Thursday, February 3, 2011

Curling Books Not to Skip

Do you think curling rocks? Do you think about curling rocks? For you, I have hacked away at the collection to find sweeping titles that might have a-peel.

At least, that’s the angle on this sheet!

Those who wish to curl may wish to grab one of these 3 titles:

Curling for Dummies
by Bob Weeks

His credentials include editing and co-publishing the Ontario Curling Report, as well as being a player. The major draw back to his book is a flaw in many Dummies guides: the book is black and white. This makes learning difficult in certain situations, such as the lay of the ice sheet and its zones. Otherwise, this is a broad reaching guidebook. Not only does it include most of the information available in the next two titles, but also covers:
• Kids curling
• Coaching
• Canadian Fandom
• World Championships
• The Top 10 Skips and Matches
• Core web and magazine resources

Curl to Win: expert advice to improve your game
by Russ Howard

Russ Howard has many credentials, including an Olympic gold medal, membership in the Canadian Curling Hall of Fame, and he was named Sweep magazine’s ‘Curler of the Century’. His book provides introductory and advanced skills. For example, chapter 5 teaches shot selection, and provides 20 instructional scenarios that apply these techniques. Chapter 6 contains the clearest definitions of the 4 (or 5) positions on a team. Among its other unique attributes are:
• A handy glossary
• A Code of Ethics
• The General Rules of Play

Curling Secrets: how to think & play like a pro
by Colleen Jones

Haligonian Jones is both a multiple curling champion and a professional commentator for both NBC and our own CBC. Her experience, paired with excellent photography, provides the basics for novices through to the semi-pro. She offers:
• Training tips for the on and off season
• How to practice at home
• Appropriate exercises and stretches
• How to develop your team

For those more interested in sports writing, try one of these 2 titles:

Tales of a Curling Hack
by Doug Maxwell

With over 50 years of curling journalism under his belt, his book offers a historical view of the sport through personal anecdotes.

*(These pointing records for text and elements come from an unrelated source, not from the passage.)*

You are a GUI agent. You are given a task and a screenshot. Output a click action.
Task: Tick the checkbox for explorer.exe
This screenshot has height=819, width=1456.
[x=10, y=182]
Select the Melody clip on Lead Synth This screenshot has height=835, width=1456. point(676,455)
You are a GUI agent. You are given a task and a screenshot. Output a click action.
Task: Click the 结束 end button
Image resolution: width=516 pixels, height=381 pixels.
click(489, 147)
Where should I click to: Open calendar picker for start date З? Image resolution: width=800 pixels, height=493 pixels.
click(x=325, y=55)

His focus is primarily Canadian, ranging from the small clubhouse to the Brier, then all the way to the Olympics. See also his previous book, Canada Curls: the Illustrated History of Curling in Canada.

The Roaring Game: a sweeping saga of curling
by Doug Clark

As with Maxwell’s book, Clark’s studies curling from its origins in Scotland to its cultural role in Canada. What differs between these books are Clark’s tongue-in-cheek humour and ridiculous puns.

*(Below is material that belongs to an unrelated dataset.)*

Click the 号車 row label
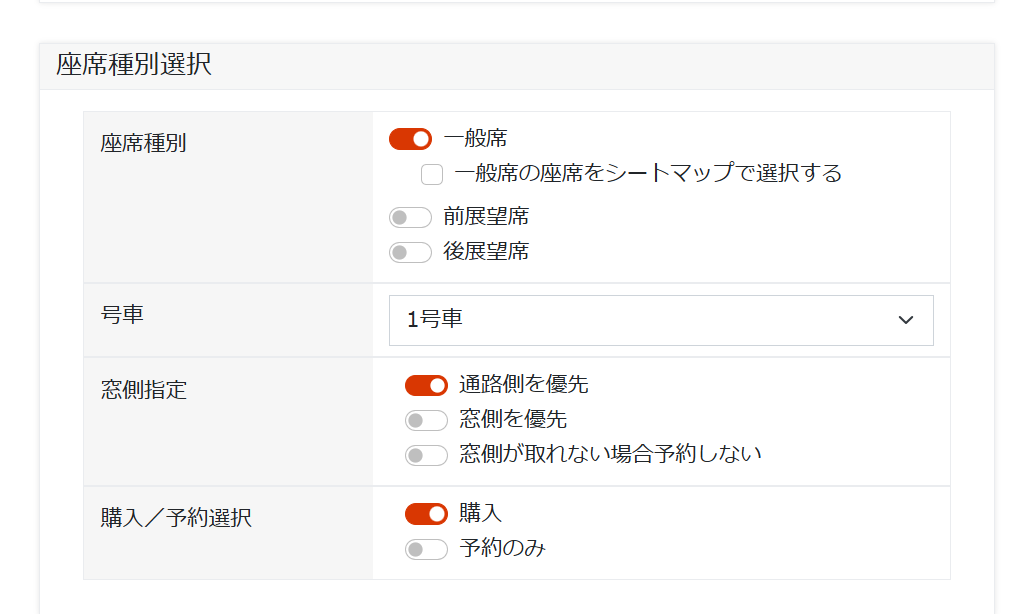The image size is (1024, 614). click(x=122, y=314)
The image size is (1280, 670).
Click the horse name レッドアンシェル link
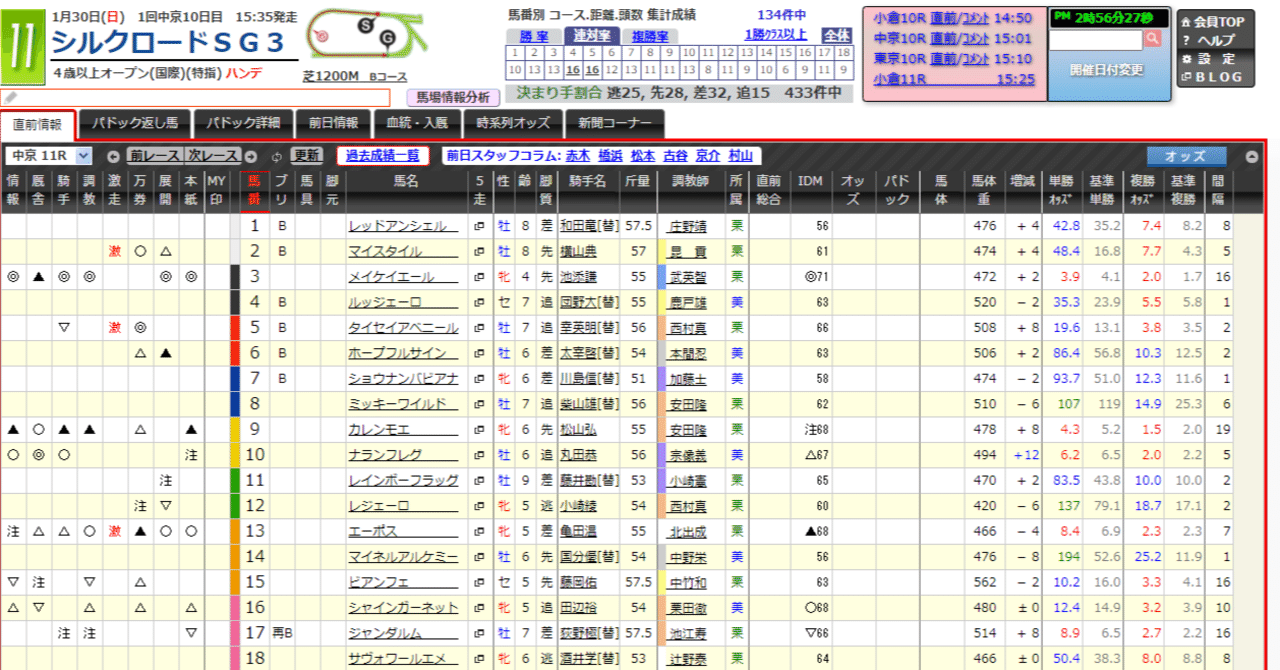398,224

And yes, curling offers enough angles to fill the blank end of any sheet. Once you're in the zone.

1 comment:

  1. Check out Twelve-Foot Circle, a mystery fiction novel set in the world of small town curling clubs and championship matches in Midwest America. The author weaves an 1969 championship curling match throughout the story as the main character learns more about being part of a decades-old serial murder investigation involving his father. The author doesn't get everything right about curling but he treats the sport with respect. Non-curlers will get a good basic, accessible introduction to the sport. Experienced curlers will recognize the characters' strategies and thoughts at ice level. I discovered it at while searching for the basic dimensions of a curling sheet.